Title: The heavy frequency vector-based text clustering

Authors: Jun-Peng Bao, Jun-Yi Shen, Xiao-Dong Liu, Hai-Yan Liu

Addresses: Department of Computer Science and Engineering, Xi'an Jiaotong University, China. ' Department of Computer Science and Engineering, Xi'an Jiaotong University, China. ' Department of Computer Science and Engineering, Xi'an Jiaotong University, China. ' Department of Computer Science and Engineering, Xi'an Jiaotong University, China

Abstract: The VSM with TF-IDF is a popular approach to represent a document. But it is not very fit for clustering in a dynamic or changing corpus because we have to update the TF-IDF value of every dimension of every VSM vector when we add a new file into the corpus.
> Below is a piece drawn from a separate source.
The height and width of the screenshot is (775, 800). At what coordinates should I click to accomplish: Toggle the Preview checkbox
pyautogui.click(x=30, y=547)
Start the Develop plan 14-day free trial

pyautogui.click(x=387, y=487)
Furthermore, popular feature selection methods, such as DF, IG and chi, need some global corpus information before clustering. We present the heavy frequency vector, which considers only the most frequent words in a document. Since an HFV does not contain any global corpus information, it is easy to implement incremental clustering, especially in dynamic or changing corpus. We compare the HFV-based K-means model with the traditional VSM-based K-means model with different feature selection methods. The results show that the HFV model has better precision than others. However, the complexity of HFV model is greater than others.

Keywords: text clustering; feature selection; heavy frequency vector; K-means; word frequency; document representation; incremental clustering; text processing; dynamic text; changing text.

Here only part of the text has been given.